# Short task:
Output the entries below as a JSON list of strings, with one string for each line and blank lines omitted.

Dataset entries
________________________
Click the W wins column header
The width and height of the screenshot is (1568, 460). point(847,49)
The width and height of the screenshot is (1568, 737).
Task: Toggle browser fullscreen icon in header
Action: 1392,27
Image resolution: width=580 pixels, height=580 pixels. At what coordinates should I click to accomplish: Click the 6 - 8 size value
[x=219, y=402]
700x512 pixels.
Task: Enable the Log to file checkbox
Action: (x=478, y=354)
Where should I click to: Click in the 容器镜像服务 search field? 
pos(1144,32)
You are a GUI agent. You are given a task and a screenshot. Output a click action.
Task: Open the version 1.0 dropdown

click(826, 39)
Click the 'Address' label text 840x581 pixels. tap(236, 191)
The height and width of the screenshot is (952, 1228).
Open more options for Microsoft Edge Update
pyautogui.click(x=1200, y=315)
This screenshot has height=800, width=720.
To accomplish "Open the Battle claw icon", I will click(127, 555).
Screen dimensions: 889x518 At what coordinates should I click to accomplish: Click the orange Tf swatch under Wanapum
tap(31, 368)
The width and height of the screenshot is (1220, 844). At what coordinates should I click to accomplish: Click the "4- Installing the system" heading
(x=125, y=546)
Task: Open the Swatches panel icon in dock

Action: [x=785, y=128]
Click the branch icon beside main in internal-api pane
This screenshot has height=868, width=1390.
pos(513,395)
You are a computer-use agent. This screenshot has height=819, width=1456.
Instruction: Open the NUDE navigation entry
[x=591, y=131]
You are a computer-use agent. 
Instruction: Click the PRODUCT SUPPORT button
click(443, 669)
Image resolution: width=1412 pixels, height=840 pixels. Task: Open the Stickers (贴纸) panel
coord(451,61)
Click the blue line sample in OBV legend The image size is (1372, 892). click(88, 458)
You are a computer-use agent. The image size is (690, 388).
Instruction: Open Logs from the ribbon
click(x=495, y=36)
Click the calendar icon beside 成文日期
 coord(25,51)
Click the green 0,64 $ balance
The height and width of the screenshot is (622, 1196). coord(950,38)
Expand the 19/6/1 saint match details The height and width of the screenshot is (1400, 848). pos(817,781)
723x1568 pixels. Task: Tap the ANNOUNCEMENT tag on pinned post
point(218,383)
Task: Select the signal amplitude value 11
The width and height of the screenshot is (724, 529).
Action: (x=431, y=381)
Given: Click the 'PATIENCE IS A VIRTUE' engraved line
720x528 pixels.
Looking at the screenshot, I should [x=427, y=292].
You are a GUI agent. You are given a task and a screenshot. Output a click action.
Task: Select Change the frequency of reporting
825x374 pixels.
________________________
# Full output:
[
  "Click the W wins column header",
  "The width and height of the screenshot is (1568, 460). point(847,49)",
  "The width and height of the screenshot is (1568, 737).",
  "Task: Toggle browser fullscreen icon in header",
  "Action: 1392,27",
  "Image resolution: width=580 pixels, height=580 pixels. At what coordinates should I click to accomplish: Click the 6 - 8 size value",
  "[x=219, y=402]",
  "700x512 pixels.",
  "Task: Enable the Log to file checkbox",
  "Action: (x=478, y=354)",
  "Where should I click to: Click in the 容器镜像服务 search field? ",
  "pos(1144,32)",
  "You are a GUI agent. You are given a task and a screenshot. Output a click action.",
  "Task: Open the version 1.0 dropdown",
  "click(826, 39)",
  "Click the 'Address' label text 840x581 pixels. tap(236, 191)",
  "The height and width of the screenshot is (952, 1228).",
  "Open more options for Microsoft Edge Update",
  "pyautogui.click(x=1200, y=315)",
  "This screenshot has height=800, width=720.",
  "To accomplish \"Open the Battle claw icon\", I will click(127, 555).",
  "Screen dimensions: 889x518 At what coordinates should I click to accomplish: Click the orange Tf swatch under Wanapum",
  "tap(31, 368)",
  "The width and height of the screenshot is (1220, 844). At what coordinates should I click to accomplish: Click the \"4- Installing the system\" heading",
  "(x=125, y=546)",
  "Task: Open the Swatches panel icon in dock",
  "Action: [x=785, y=128]",
  "Click the branch icon beside main in internal-api pane",
  "This screenshot has height=868, width=1390.",
  "pos(513,395)",
  "You are a computer-use agent. This screenshot has height=819, width=1456.",
  "Instruction: Open the NUDE navigation entry",
  "[x=591, y=131]",
  "You are a computer-use agent. ",
  "Instruction: Click the PRODUCT SUPPORT button",
  "click(443, 669)",
  "Image resolution: width=1412 pixels, height=840 pixels. Task: Open the Stickers (贴纸) panel",
  "coord(451,61)",
  "Click the blue line sample in OBV legend The image size is (1372, 892). click(88, 458)",
  "You are a computer-use agent. The image size is (690, 388).",
  "Instruction: Open Logs from the ribbon",
  "click(x=495, y=36)",
  "Click the calendar icon beside 成文日期",
  " coord(25,51)",
  "Click the green 0,64 $ balance",
  "The height and width of the screenshot is (622, 1196). coord(950,38)",
  "Expand the 19/6/1 saint match details The height and width of the screenshot is (1400, 848). pos(817,781)",
  "723x1568 pixels. Task: Tap the ANNOUNCEMENT tag on pinned post",
  "point(218,383)",
  "Task: Select the signal amplitude value 11",
  "The width and height of the screenshot is (724, 529).",
  "Action: (x=431, y=381)",
  "Given: Click the 'PATIENCE IS A VIRTUE' engraved line",
  "720x528 pixels.",
  "Looking at the screenshot, I should [x=427, y=292].",
  "You are a GUI agent. You are given a task and a screenshot. Output a click action.",
  "Task: Select Change the frequency of reporting",
  "825x374 pixels."
]